Die durchschnittliche Zugkraft pro Saite liegt mit 716 Newton noch etwas hoch, schien mir aber vertretbar, wenn man bedenkt, dass Stimmstock und Gußrahmen gut hundert Jahre fast 800 Newton ausgehalten hat. ( Bis auf die Stelle, wo z.T. über 900 Newton das Stimmstockdoppel angegriffen hatten).
Von Mensuration scheinen die Trautweiner vielleicht nicht so viel Ahnung gehabt zu haben. Das verarbeitete Holz und die Verleimungen, sei es an Gehäuse, Rasten , Stimmstock und Resonanzboden sind aber, mit kleinen Einschränkungen, durchaus solide. Der Resonanzboden hat nicht mal einen Haarriss.

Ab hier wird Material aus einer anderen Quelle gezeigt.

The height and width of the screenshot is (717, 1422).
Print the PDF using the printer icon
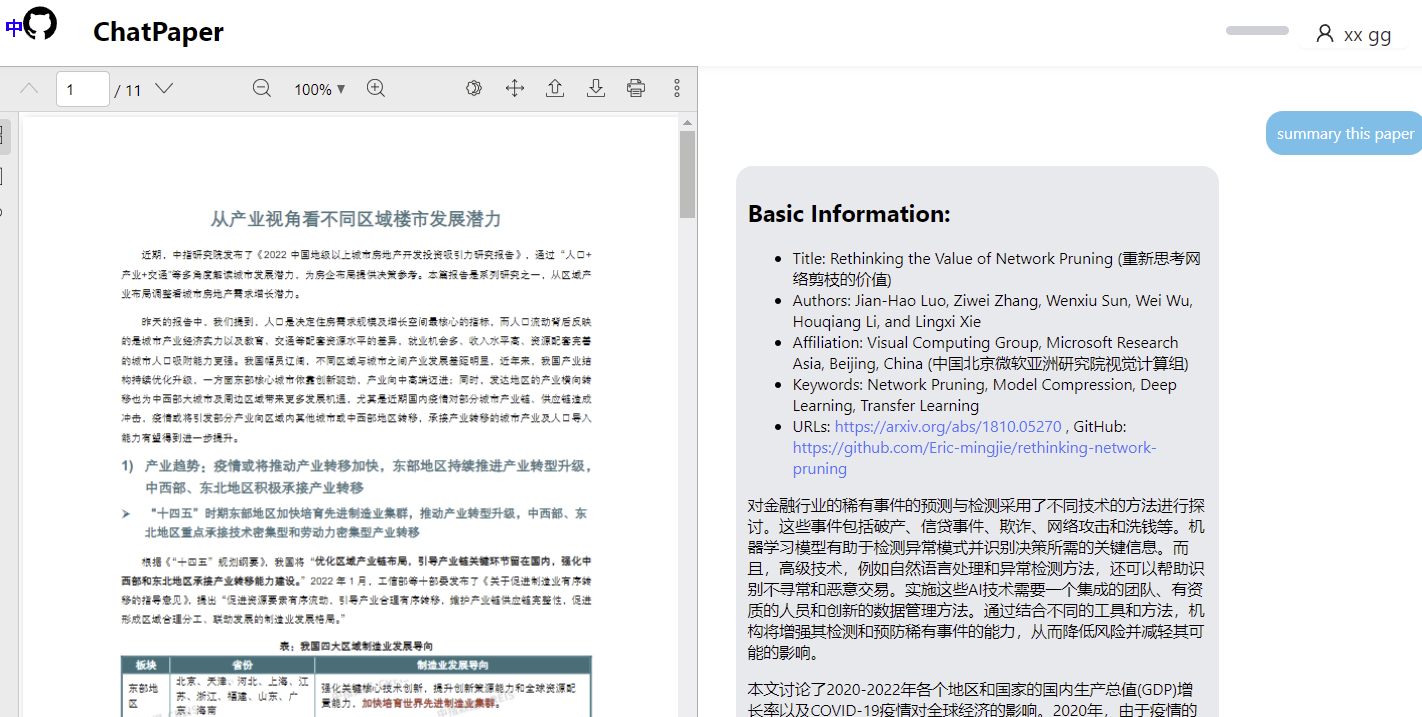pos(636,88)

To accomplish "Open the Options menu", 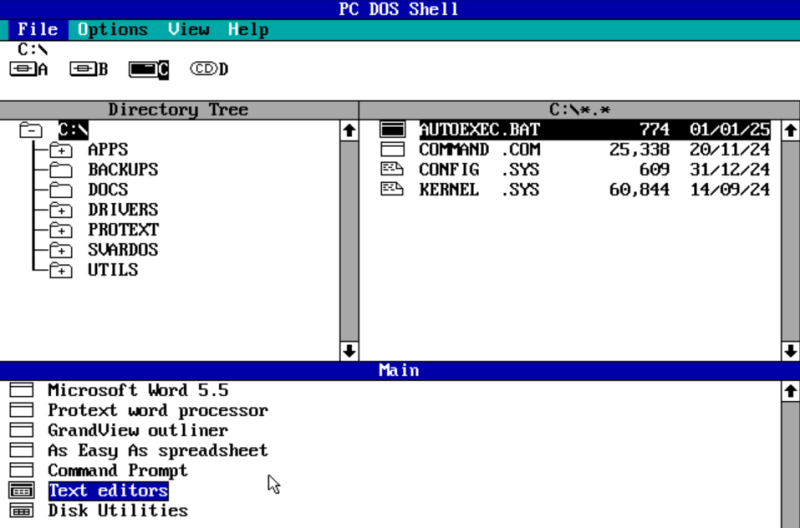I will (x=112, y=30).
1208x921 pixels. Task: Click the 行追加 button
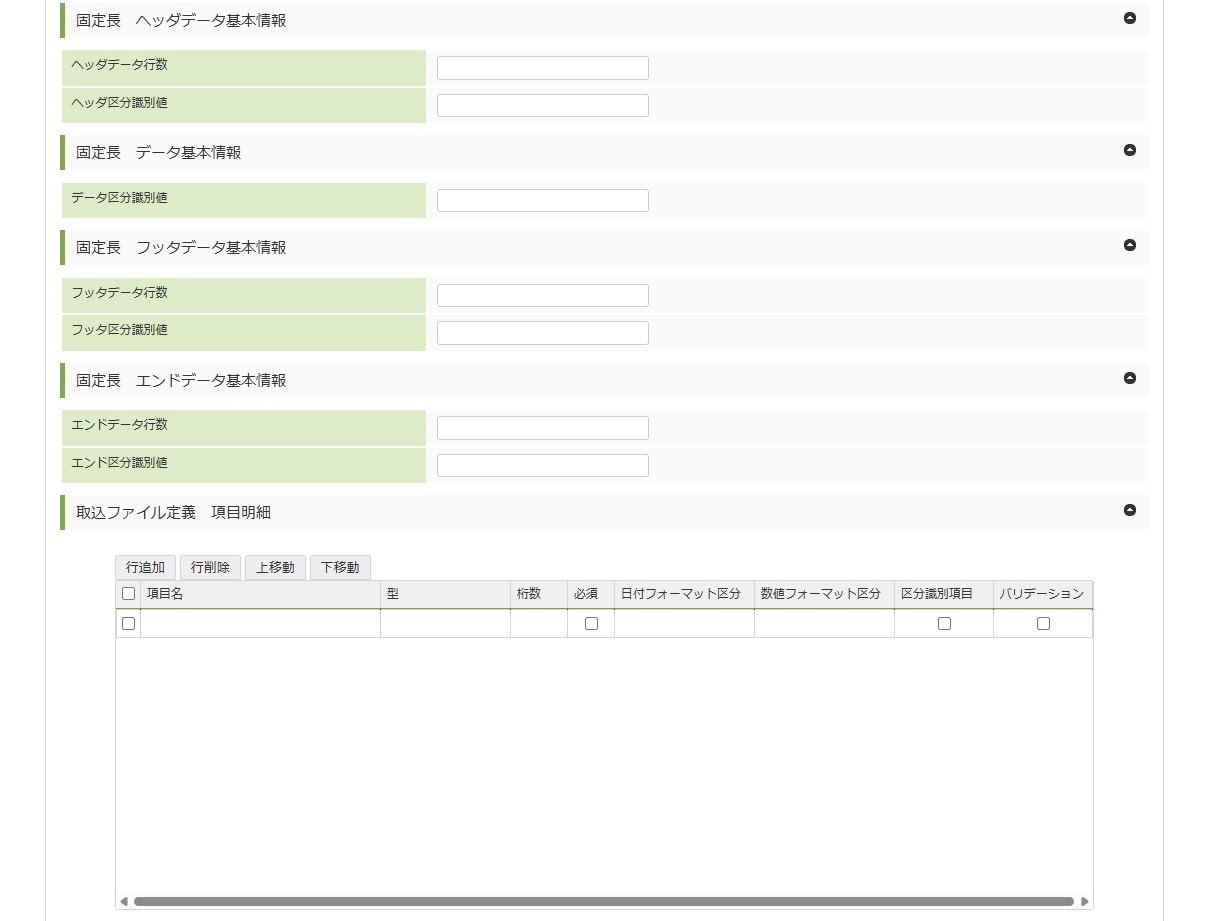point(145,568)
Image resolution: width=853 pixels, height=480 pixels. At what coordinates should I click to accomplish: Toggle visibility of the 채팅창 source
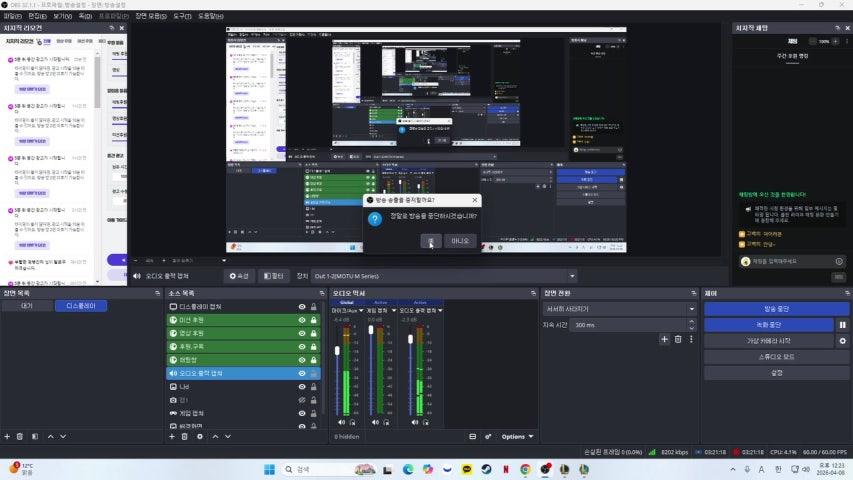pyautogui.click(x=301, y=360)
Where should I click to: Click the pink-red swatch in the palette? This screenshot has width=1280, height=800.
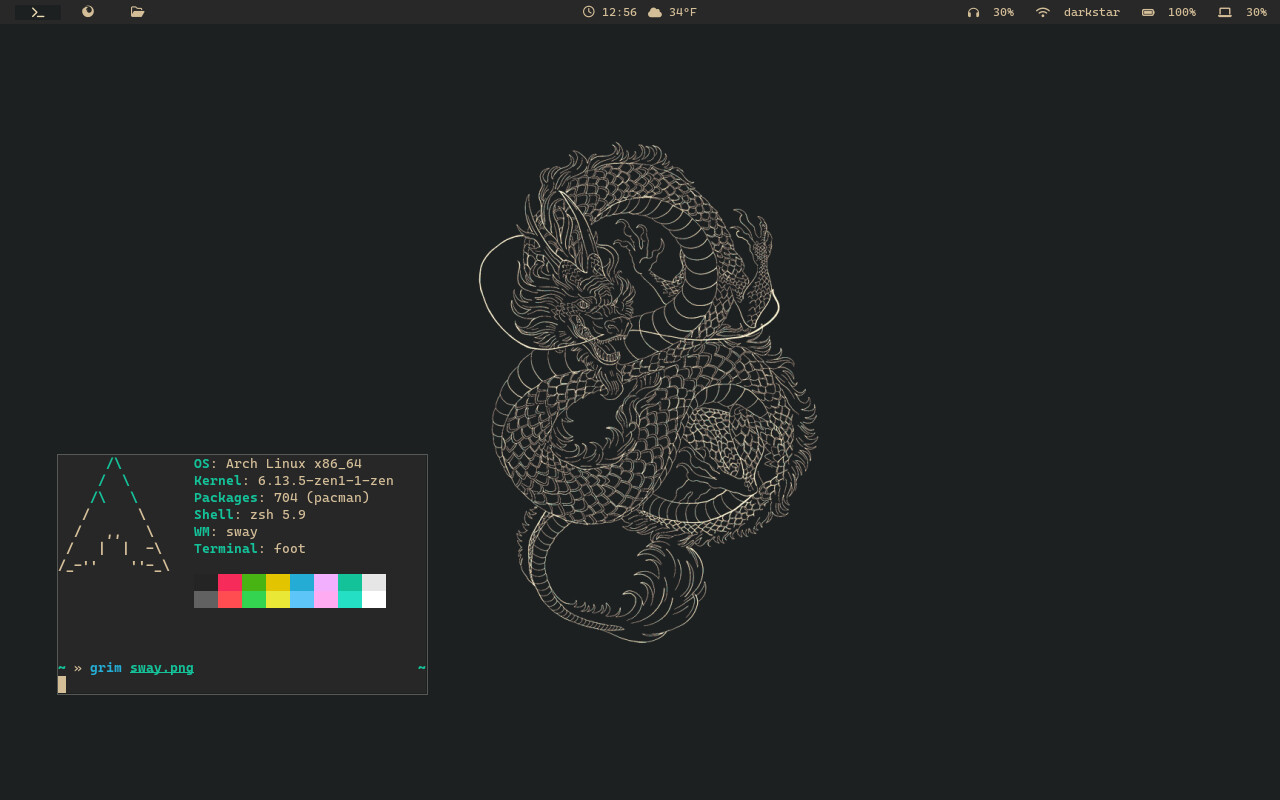pyautogui.click(x=230, y=582)
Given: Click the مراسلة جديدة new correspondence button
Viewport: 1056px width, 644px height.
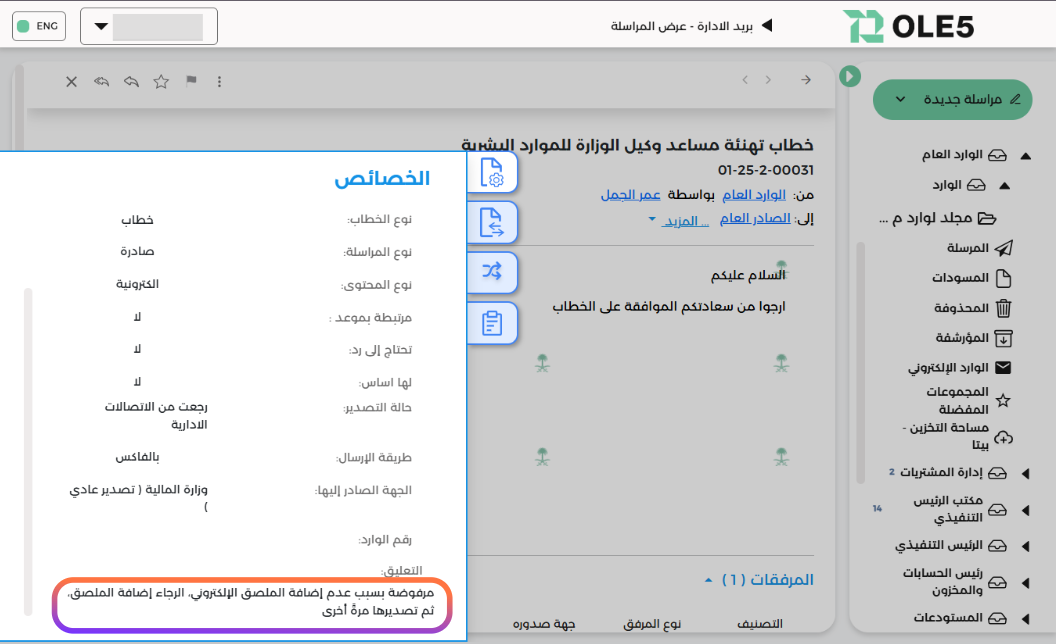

Nach zweimaligem Stimmen hält die Stimmung schon ganz gut.
Die Wirbel sitzen fest. Einige Wirbel im Diskanz leider schon etwas zu fest.
Da könnte ich nacharbeiten, falls das auf Dauer vielleicht schlecht für den Stimmstock sein sollte. Bin mir aber nicht sicher, ob es nötig ist.
Bis auf diese Kandidaten ist die Stimmbarkeit nun wesentlich besser.

Ich kann als Fazit sagen, es hat sich gelohnt, der Drahtkommode noch eine Chance zu geben.
Klanglich war ich nach dem ersten Hochzupfen der Saiten noch nicht so ganz überzeugt. Der alte laut- brillant-schrille Klang der Mittellage war als Referenz noch im Kopf. Die neuen Saiten klangen auch irgendwie noch nicht so gut, wie jetzt nach ein paar Tagen. (Ist das so , oder bilde ich mir das ein?)
Ganz großer Vorteil: Nun kann endlich auch mal differenziert leise gespielt werden.

Nur dort, wo die Inharmonizität durch die dünneren Saiten sehr stark abgenommen hat, ist mir der Klang noch ein bisschen zu sauber, zu gundtönig. Das liegt aber wohl auch daran, dass ich die frühere Schärfe in dem Bereich wegintonieren wollte. Vorsichtig zwar, aber zu den dünneren Saiten würde der alte harte Hammerkopf wahrscheinlich besser passen.


Kommt gut ins Wochenende,
Georg
 

Hallo Georg, ich find solche "Verrückte" wie Dich einfach klasse! Ohne Euch (auch in anderen Bereichen) wäre die Welt arm dran. Viel Erfolg weiterhin!
 
Hallo Georg,

Freut mich, dass Dir die Arbeit gelungen ist!
Was sind schon drei Tage zu hundert Jahren....

Viel Spaß mit musizieren wünsch ich Dir.